Conventional rockets create thrust by combining liquid fuel with an oxidizer, usually liquid oxygen. Both the fuel and the oxidizer take up a lot of space, resulting in rockets that must be very large to achieve the thrust necessary to launch a satellite into orbit. For example, 8 grams of oxygen is necessary to ignite 1 gram of hydrogen, a typical rocket fuel. For a rocket to hold both a fuel and oxidizer requires containers for both, further increasing the total weight of the rocket and requiring an even greater amount of fuel to lift a given payload into orbit. Conventional rockets need a complex network of pipes and holes to ensure that the fuel and oxidizer mix evenly and quickly throughout the launch process.
Moving beyond the techniques employed by conventional rockets, the scramjet (Supersonic Combustion Ramjet) uses atmospheric oxygen as an oxidizer, bypassing the need for an onboard oxidizer completely. A large scoop at the front of the craft takes in air, while onboard systems isolate oxygen from the air, compress it, and introduce it to a stream of fuel when then uses the oxygen to combust and produce thrust. For a scramjet to intake sufficient oxygen for self-sustaining flight, it must already be moving at supersonic speeds. For this reason, a scramjet must be coupled to a conventional rocket at the beginning of its flight.
The first successful scramjet trial occurred on 16 August 2002 when the University of Queensland's HyShot team launched their scramjet rocket from a launch pad in Woomera, Australia. Mounted on a Terrior Orion rocket, the scramjet achieved speeds of Mach 7.7 and flew for a total of 6 seconds, enough to demonstrate that the scramjet principle works. NASA has expressed great interest in scramjet technology, launching the Hyper-X program, a collaborative effort between Langley Research Center in Hampton, Va. and Dryden Flight Research Center in Edwards, Calif., for the purpose of making scramjet technology a practical reality.
One day, scramjets could take passengers from Tokyo to New York City in under 2 hours, almost 10 times faster than conventional airliners.
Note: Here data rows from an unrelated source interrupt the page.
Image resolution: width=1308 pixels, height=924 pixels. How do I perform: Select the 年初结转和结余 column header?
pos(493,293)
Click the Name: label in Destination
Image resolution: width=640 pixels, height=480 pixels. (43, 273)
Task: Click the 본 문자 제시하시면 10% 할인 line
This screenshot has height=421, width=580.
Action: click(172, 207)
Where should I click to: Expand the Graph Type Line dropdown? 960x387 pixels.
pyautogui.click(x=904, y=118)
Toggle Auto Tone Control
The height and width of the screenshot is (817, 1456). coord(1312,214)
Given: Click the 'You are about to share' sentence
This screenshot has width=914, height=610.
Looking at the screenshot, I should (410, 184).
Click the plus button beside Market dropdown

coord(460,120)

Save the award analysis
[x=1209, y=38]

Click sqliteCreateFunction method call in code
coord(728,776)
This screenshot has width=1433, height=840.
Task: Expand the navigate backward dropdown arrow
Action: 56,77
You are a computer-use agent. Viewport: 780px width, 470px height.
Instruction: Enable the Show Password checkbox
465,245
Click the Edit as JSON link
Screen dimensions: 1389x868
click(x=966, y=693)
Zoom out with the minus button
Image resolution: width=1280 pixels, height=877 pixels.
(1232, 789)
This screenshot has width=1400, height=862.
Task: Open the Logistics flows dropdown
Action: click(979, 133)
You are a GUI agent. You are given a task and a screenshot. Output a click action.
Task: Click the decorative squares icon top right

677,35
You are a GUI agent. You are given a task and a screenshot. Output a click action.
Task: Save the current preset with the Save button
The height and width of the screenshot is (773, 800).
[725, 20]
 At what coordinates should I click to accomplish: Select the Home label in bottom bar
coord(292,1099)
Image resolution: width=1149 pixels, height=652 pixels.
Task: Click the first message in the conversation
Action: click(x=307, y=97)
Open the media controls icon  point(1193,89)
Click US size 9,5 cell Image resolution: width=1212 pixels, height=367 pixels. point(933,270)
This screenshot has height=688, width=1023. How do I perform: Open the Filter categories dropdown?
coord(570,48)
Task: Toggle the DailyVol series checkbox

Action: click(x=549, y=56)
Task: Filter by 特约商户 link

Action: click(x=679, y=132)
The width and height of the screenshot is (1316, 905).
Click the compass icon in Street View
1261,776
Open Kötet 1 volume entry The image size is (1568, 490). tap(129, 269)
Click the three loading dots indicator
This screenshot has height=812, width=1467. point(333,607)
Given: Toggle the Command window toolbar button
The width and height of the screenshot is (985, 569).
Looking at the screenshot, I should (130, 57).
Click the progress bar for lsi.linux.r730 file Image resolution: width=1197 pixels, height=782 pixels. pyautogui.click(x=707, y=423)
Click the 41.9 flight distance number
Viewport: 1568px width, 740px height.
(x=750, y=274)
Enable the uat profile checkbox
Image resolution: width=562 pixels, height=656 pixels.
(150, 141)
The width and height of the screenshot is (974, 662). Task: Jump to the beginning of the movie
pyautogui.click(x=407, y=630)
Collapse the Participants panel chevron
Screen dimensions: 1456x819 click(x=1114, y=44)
Because a scramjet carries no oxidizer tanks, it can be much lighter, faster, and ultimately cheaper than conventional rocket technology. Its only exhaust is water, released from combining hydrogen, the fuel, with oxygen, the oxidizer, and it needn't discard massive empty tanks as conventional rockets do. The scramjet might be the most appropriate tool for taking payloads and passengers up into orbit in a future era of commercialized spaceflight.